Closed nikitagambhir closed 5 years ago

nikitagambhir commented 6 years ago

I ran GRIDSS on 11 samples, 3 of which are control and the rest are treatments. I would like to find which samples have what SV's. Sample information is given in the metadata in the vcf but I cannot trace back which sample had what variant. I am using the following script.

library(VariantAnnotation)
library(stringr)
library(devtools)
library(rtracklayer)
library(StructuralVariantAnnotation)

# Simple SV type classifier
simpleEventType <- function(gr) {
  return(ifelse(seqnames(gr) != seqnames(partner(gr)), "ITX", # inter-chromosomosal
          ifelse(gr$insLen >= abs(gr$svLen) * 0.7, "INS",
           ifelse(strand(gr) == strand(partner(gr)), "INV",
            ifelse(xor(start(gr) < start(partner(gr)), strand(gr) == "-"), "DEL",
             "DUP")))))
}

vcf_iso_1 <- readVcf("/Users/nikitagambhir/Desktop/Research_files/iso_1.sv.vcf", "genome.fasta")
gr_all_iso_1 <- breakpointRanges(vcf_iso_1)
svtype_1 <- simpleEventType(gr_all_iso_1)
info(vcf_iso_1)$SIMPLE_TYPE <- NA_character_
info(vcf_iso_1[gr_all_iso_1$vcfId])$SIMPLE_TYPE <- svtype_1
info(vcf_iso_1[gr_all_iso_1$vcfId])$SVLEN <- gr_all_iso_1$svLen
gr_all_iso_1@metadata <- vcf_iso_1@metadata
writeVcf(vcf_iso_1, "vcf_iso_1.sv.annotated.vcf")
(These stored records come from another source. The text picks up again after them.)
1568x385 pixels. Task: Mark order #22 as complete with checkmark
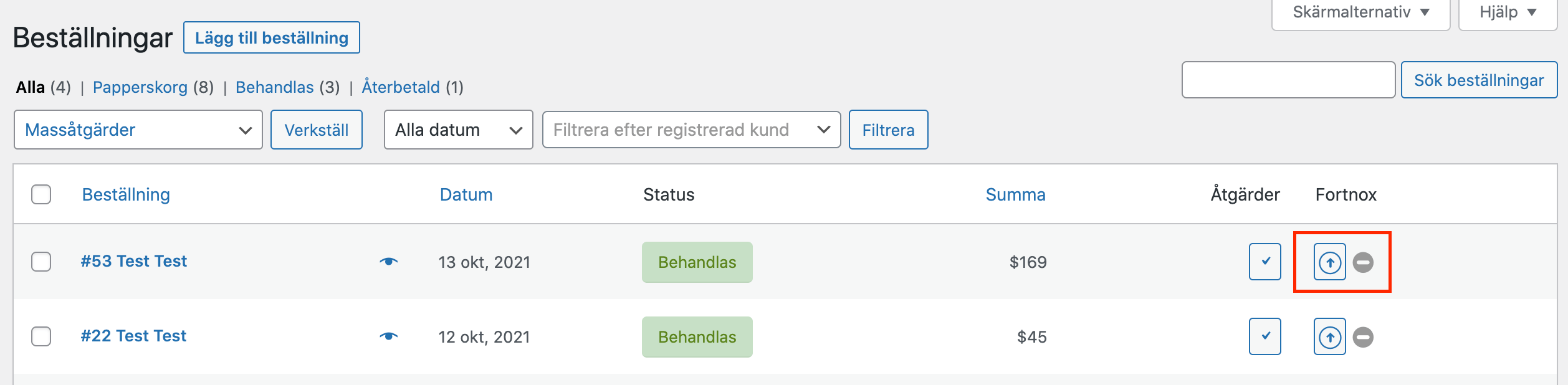coord(1264,336)
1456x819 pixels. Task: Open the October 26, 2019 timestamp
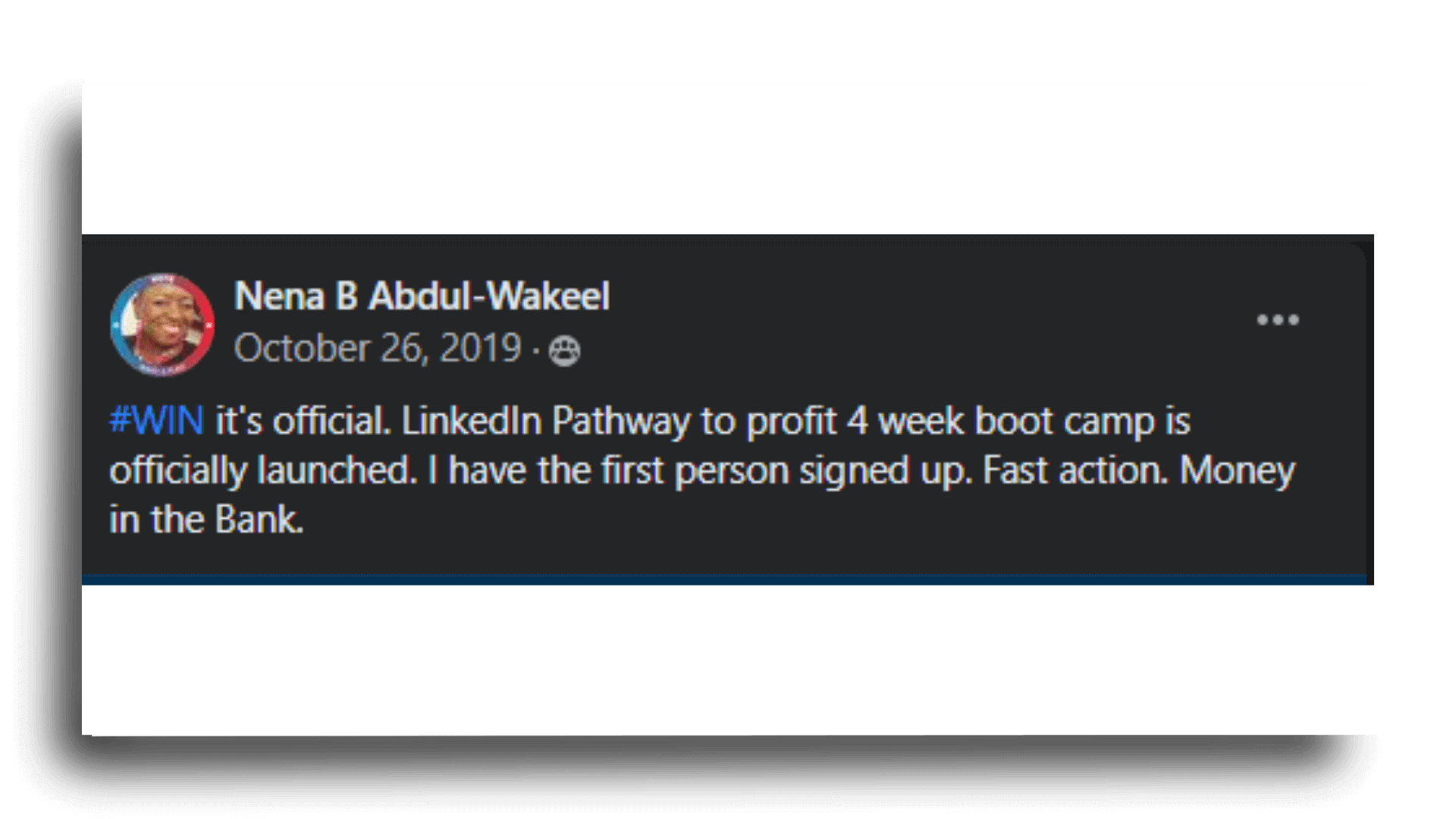(x=378, y=349)
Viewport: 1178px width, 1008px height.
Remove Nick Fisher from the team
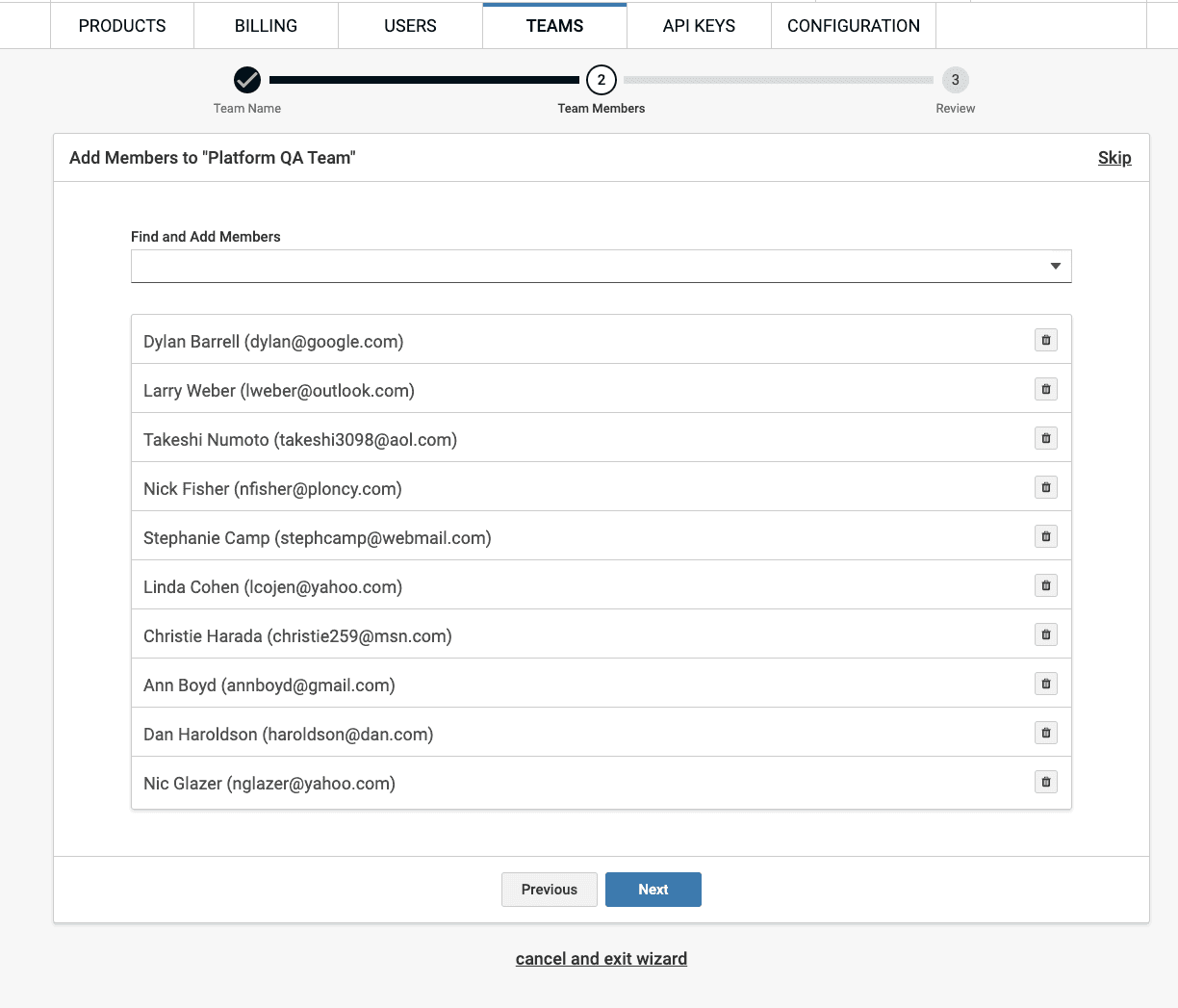(1045, 487)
gr_all_iso_1 <- gr_all_iso_1[gr_all_iso_1$FILTER == "." & partner(gr_all_iso_1)$FILTER == "."] # Remove low confidence calls

simplegr_iso_1 <- gr_all_iso_1[simpleEventType(gr_all_iso_1) %in% c("INS", "INV", "DEL", "DUP")]
simplebed_iso_1 <- data.frame(
    chrom=seqnames(simplegr_iso_1),
    start=as.integer((start(simplegr_iso_1) + end(simplegr_iso_1)) / 2),
    end=as.integer((start(partner(simplegr_iso_1)) + end(partner(simplegr_iso_1))) / 2),
    name=simpleEventType(simplegr_iso_1),
    score=simplegr_iso_1$QUAL,
    strand="."
    )
# Just the lower of the two breakends so we don't output everything twice
simplebed_iso_1 <- simplebed_iso_1[simplebed_iso_1$start < simplebed_iso_1$end,]

Attached is the screenshot of simplebed_iso_1

screen shot 2018-05-21 at 12 31 10 pm

It would be great if you could help!

d-cameron commented 6 years ago

If you're working in R (the screenshot indicates you're working in RStudio), then I recommend working directly with the GRanges objects returned from breakpointRanges(). As long you you keep track of the vcfid column in the Granges object, you can pull out all the sample information you need using geno(vcf[gr$vcfid]).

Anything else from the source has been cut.